DESCRIPTION OF THE TASK: An exact transcription is needed, starting with the line that contains "Inregistrare (870, 2396)" and ending with the last line of the records.

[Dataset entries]
* * * *

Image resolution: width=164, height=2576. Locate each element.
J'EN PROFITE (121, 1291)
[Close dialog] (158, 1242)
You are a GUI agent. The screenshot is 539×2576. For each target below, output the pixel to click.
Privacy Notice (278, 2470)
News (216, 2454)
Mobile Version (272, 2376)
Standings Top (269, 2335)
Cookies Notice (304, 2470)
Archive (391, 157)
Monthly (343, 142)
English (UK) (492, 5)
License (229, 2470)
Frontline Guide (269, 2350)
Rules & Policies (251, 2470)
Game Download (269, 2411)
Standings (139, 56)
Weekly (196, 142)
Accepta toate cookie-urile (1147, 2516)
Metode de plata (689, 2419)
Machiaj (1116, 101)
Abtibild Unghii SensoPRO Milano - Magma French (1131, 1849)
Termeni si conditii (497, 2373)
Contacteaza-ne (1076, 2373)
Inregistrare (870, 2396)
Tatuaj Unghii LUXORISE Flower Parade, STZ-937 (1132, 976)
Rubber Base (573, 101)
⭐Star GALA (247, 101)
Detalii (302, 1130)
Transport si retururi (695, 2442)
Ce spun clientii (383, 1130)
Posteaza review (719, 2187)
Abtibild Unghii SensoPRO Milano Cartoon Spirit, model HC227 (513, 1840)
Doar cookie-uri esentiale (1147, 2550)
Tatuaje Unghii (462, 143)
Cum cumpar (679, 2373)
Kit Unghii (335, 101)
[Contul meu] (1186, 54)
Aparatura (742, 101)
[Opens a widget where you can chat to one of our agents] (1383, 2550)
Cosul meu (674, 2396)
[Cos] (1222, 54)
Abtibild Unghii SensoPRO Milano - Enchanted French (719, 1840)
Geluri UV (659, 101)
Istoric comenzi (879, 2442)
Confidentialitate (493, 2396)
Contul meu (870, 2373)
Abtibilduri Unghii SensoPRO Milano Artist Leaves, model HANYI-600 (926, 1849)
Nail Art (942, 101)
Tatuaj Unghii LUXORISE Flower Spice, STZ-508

* * * *

ANSWER BOX:
Inregistrare (870, 2396)
Tatuaj Unghii LUXORISE Flower Parade, STZ-937 (1132, 976)
Rubber Base (573, 101)
⭐Star GALA (247, 101)
Detalii (302, 1130)
Transport si retururi (695, 2442)
Ce spun clientii (383, 1130)
Posteaza review (719, 2187)
Abtibild Unghii SensoPRO Milano Cartoon Spirit, model HC227 (513, 1840)
Doar cookie-uri esentiale (1147, 2550)
Tatuaje Unghii (462, 143)
Cum cumpar (679, 2373)
Kit Unghii (335, 101)
[Contul meu] (1186, 54)
Aparatura (742, 101)
[Opens a widget where you can chat to one of our agents] (1383, 2550)
Cosul meu (674, 2396)
[Cos] (1222, 54)
Abtibild Unghii SensoPRO Milano - Enchanted French (719, 1840)
Geluri UV (659, 101)
Istoric comenzi (879, 2442)
Confidentialitate (493, 2396)
Contul meu (870, 2373)
Abtibilduri Unghii SensoPRO Milano Artist Leaves, model HANYI-600 (926, 1849)
Nail Art (942, 101)
Tatuaj Unghii LUXORISE Flower Spice, STZ-508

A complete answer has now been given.